EXERCISE REQUIREMENTS — Within the records below is a range that opens at the line with "モテない男向け (714, 63)" and closes at the line with "キャバクラに行くメリット (137, 63)". Return that range word for word, both ends included, and only that range.

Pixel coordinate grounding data
»»
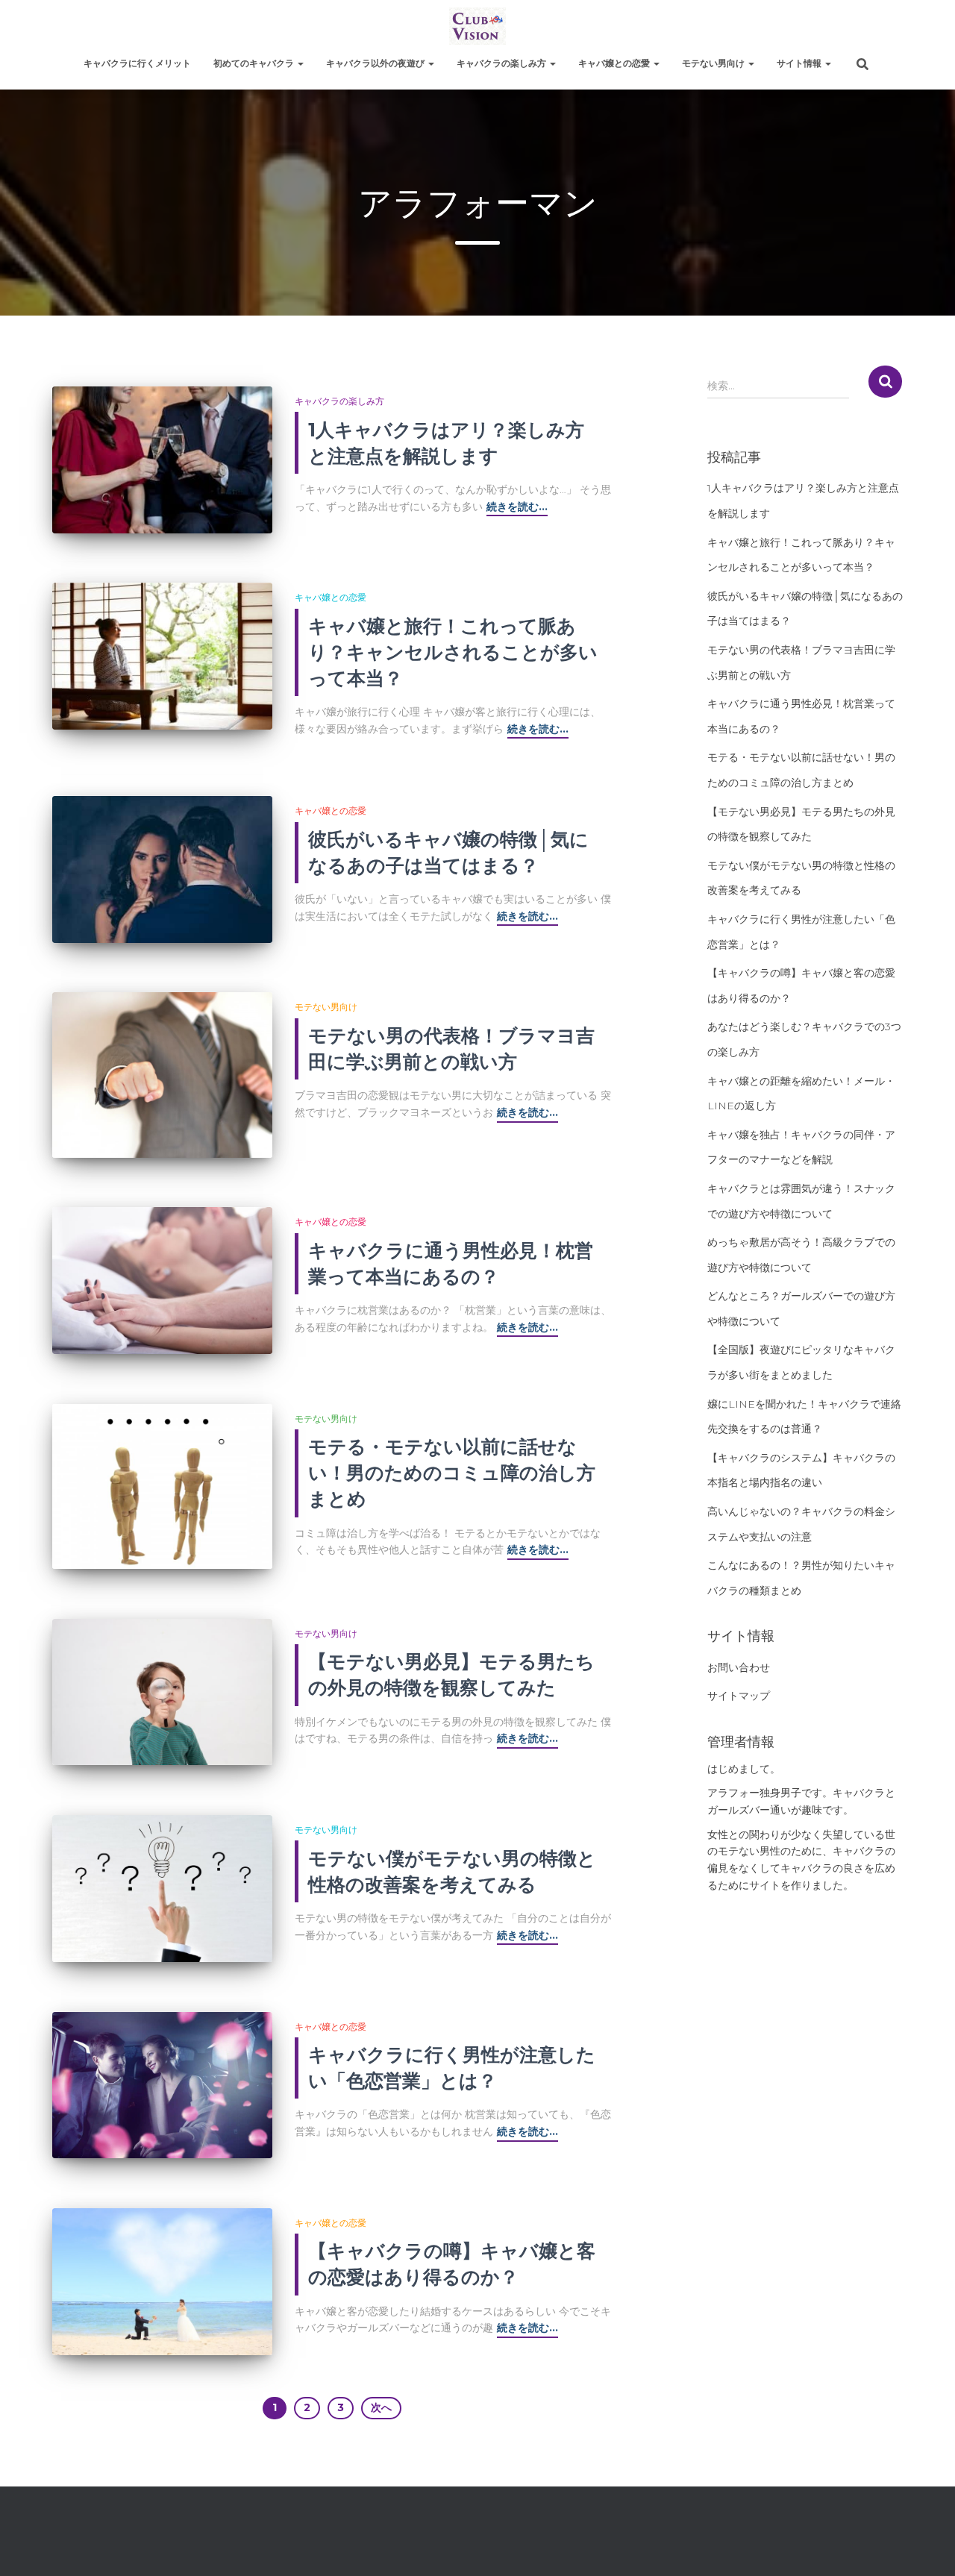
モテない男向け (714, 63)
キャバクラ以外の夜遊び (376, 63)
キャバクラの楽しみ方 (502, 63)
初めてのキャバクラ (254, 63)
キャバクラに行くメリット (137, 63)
««
»»
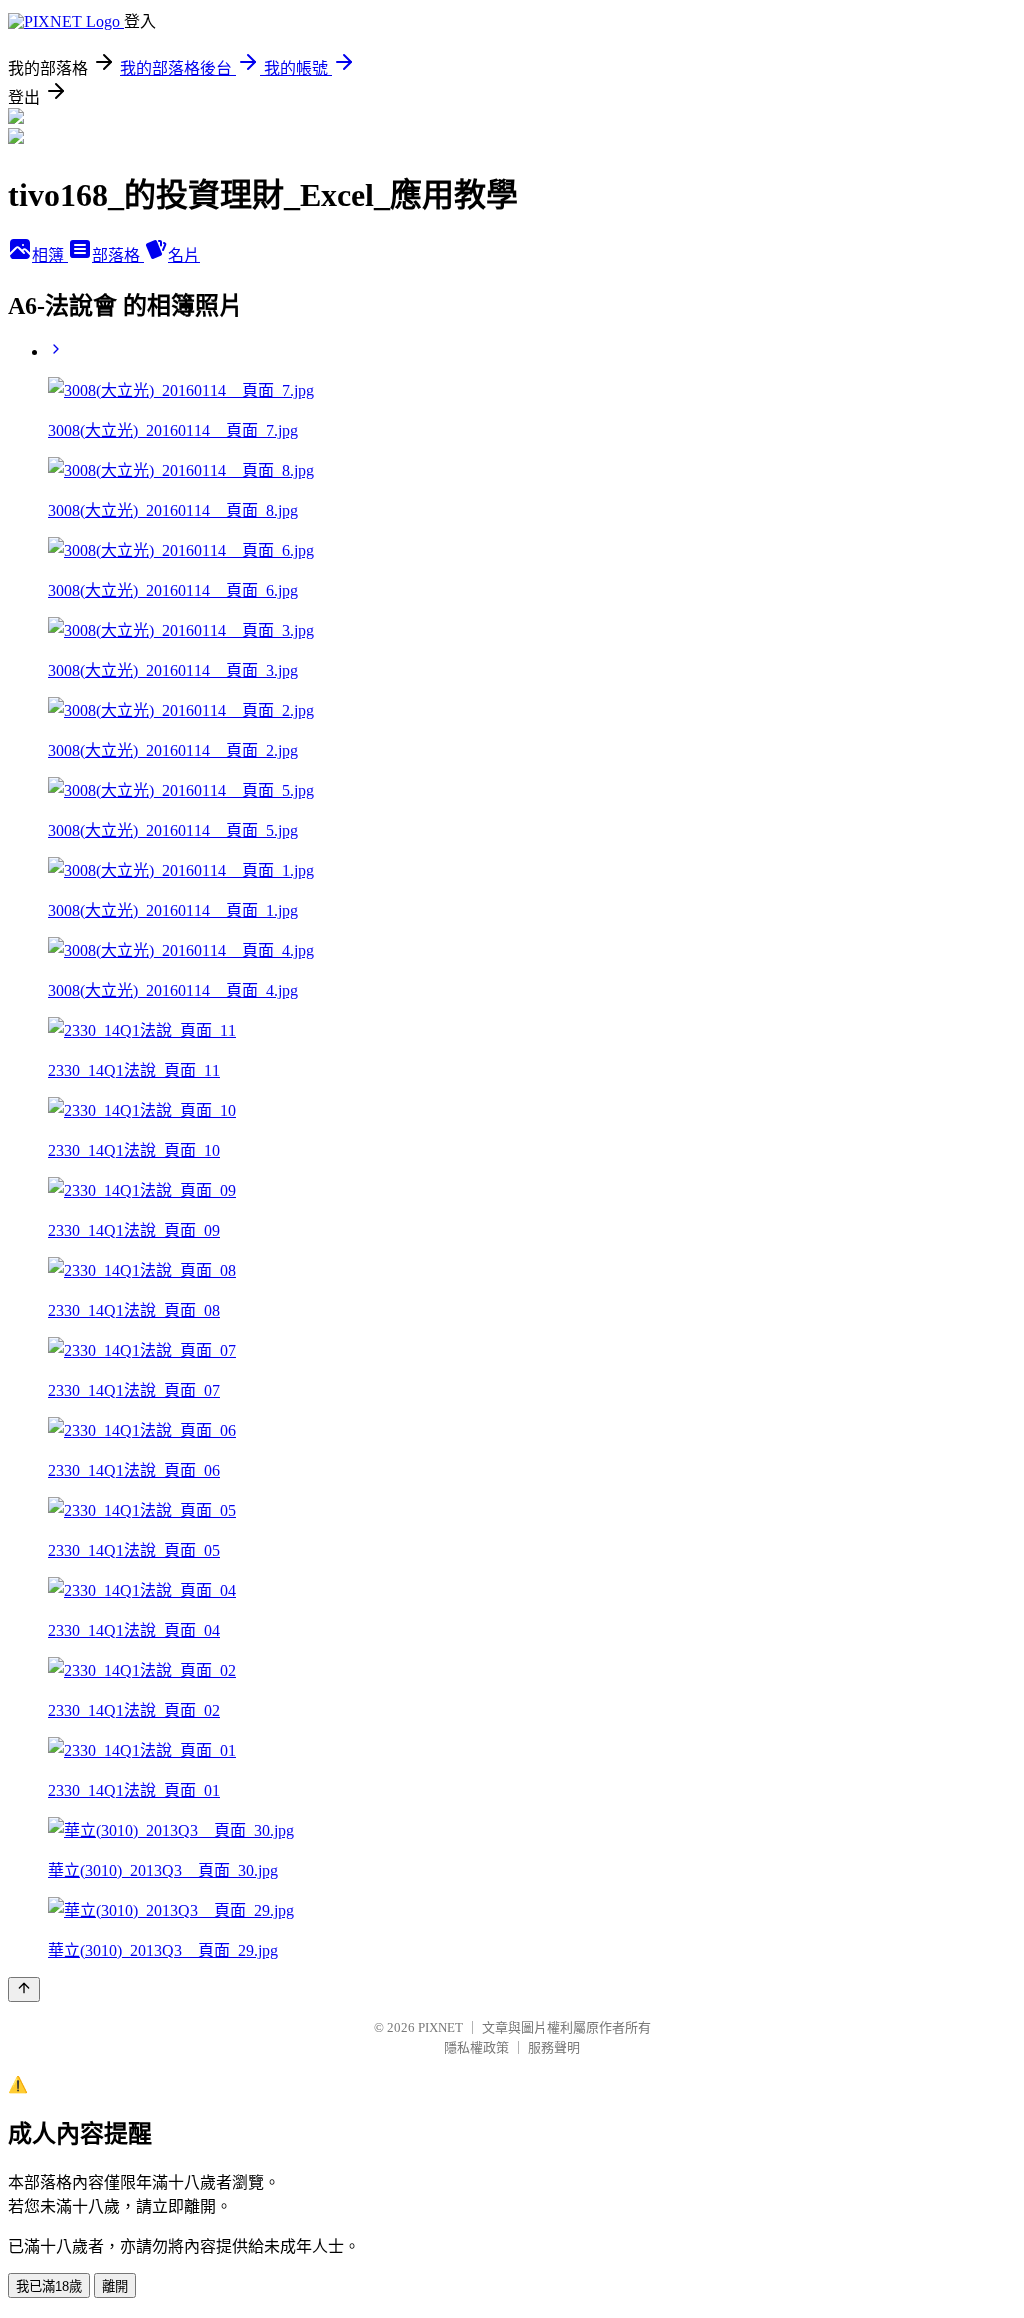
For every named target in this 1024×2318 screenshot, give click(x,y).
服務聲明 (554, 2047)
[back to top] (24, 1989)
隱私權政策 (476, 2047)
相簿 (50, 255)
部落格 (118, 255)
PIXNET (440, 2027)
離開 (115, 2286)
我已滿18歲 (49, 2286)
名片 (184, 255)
««
SOLUTION FOR THIS TASK —
モテない男向け (714, 63)
キャバクラ以外の夜遊び (376, 63)
キャバクラの楽しみ方 (502, 63)
初めてのキャバクラ (254, 63)
キャバクラに行くメリット (137, 63)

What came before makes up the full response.